Grosses tensions en Nouvelle-Calédonie autour de la reprise d’une mine de nickel par une entreprise détenue en partie par le groupe genevois Trafigura. La semaine dernière, des manifestations ont eu lieu devant l’usine et plusieurs personnes ont voulu forcer l’entrée du site, sécurisée par les forces de l’ordre qui ont fait usage de leurs armes et de gaz lacrymogènes pour les repousser, sans faire de blessés. Une majorité du personnel a été évacuée suite à un incendie d’un bâtiment administratif de la mine. Des barrages se sont érigés dans tout le pays, et des échauffourées ont eu lieu dans la capitale Nouméa.

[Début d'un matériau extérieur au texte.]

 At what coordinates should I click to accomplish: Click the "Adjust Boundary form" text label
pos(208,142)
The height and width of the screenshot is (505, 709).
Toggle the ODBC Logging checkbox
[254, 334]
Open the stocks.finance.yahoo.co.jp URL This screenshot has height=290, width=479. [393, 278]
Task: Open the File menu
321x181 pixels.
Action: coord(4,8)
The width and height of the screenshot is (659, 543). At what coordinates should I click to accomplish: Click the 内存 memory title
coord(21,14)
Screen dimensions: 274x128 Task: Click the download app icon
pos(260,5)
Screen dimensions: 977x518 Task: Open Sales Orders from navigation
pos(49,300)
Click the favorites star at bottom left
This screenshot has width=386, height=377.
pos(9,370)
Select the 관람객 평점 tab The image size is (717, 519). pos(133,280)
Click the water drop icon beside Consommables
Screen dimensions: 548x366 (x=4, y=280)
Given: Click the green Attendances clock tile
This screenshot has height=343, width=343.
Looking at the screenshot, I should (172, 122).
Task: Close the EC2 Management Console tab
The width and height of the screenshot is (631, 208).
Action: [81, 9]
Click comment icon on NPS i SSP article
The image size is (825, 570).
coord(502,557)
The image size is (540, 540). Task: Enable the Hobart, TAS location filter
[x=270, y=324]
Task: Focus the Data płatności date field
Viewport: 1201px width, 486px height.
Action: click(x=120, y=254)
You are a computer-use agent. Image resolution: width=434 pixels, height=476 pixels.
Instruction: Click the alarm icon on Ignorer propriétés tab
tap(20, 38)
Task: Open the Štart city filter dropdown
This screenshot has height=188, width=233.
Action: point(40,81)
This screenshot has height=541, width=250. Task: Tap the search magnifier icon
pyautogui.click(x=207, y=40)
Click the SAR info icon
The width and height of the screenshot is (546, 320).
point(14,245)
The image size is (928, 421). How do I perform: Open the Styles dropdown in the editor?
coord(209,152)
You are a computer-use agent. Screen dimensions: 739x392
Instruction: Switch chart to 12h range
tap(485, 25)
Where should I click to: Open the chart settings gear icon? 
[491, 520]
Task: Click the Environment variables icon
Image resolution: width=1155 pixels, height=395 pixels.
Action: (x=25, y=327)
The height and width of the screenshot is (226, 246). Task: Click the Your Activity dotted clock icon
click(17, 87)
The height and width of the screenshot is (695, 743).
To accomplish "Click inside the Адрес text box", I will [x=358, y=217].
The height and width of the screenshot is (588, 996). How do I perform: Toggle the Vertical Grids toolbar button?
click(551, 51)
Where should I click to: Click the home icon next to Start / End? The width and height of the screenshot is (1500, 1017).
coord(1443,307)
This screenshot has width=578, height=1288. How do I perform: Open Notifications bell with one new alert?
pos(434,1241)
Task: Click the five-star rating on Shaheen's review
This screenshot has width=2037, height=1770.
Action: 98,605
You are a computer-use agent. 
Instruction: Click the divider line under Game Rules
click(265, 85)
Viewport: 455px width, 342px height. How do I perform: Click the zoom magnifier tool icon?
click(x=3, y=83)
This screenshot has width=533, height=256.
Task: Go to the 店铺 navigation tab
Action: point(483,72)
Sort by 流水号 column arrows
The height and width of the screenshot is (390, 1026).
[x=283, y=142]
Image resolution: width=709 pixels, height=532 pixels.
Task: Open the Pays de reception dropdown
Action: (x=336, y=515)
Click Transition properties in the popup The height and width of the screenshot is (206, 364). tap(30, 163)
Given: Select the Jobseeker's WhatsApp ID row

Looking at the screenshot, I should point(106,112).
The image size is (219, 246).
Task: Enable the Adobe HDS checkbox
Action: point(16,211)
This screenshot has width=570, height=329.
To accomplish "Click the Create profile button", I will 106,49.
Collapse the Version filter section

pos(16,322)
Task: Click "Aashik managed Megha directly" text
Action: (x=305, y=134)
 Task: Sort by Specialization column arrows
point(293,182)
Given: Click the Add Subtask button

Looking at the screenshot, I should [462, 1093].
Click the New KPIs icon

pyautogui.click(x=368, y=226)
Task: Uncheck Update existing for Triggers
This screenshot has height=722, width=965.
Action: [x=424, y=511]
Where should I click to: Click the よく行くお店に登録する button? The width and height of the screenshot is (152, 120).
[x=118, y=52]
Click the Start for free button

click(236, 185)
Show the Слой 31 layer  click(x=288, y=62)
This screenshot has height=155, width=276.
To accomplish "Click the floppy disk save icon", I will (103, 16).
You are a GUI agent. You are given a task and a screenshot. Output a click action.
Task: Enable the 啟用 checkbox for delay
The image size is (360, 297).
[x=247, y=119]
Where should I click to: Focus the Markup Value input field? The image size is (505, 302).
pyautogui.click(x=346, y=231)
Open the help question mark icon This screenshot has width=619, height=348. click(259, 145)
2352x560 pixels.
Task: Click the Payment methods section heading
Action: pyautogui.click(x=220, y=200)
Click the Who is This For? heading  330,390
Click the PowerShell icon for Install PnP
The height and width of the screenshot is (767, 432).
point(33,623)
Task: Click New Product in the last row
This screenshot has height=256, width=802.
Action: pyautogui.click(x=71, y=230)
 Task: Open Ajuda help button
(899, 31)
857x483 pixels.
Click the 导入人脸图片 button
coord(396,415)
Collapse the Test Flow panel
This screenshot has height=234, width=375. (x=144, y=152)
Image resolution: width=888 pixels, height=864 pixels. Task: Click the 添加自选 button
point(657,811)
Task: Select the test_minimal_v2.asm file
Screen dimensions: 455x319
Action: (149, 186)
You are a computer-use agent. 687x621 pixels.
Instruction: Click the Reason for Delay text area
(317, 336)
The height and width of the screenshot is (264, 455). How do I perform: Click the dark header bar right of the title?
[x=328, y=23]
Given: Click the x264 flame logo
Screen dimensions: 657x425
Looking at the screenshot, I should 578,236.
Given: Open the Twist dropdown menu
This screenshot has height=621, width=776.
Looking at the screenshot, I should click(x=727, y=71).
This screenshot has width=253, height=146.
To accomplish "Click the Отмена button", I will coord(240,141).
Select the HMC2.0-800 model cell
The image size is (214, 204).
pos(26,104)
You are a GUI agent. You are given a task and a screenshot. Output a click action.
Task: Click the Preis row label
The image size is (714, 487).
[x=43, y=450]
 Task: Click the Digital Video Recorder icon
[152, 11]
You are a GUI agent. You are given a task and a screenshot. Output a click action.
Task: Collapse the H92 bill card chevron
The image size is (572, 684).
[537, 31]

Tout a commencé en septembre quand Vale Canada, une filiale du géant minier brésilien Vale (dont le siège international se trouve dans le canton de Vaud), a annoncé vouloir mettre à l’arrêt son usine de nickel dans le sud du territoire d’outre-mer français, exploitée par sa filiale Vale Nouvelle-Calédonie, si aucun repreneur ne se manifestait pour la racheter. L’exploitation se situe sur un gisement de nickel, qui contient aussi du cobalt, et qui représente 3000 emplois, directs et indirects, dans la région.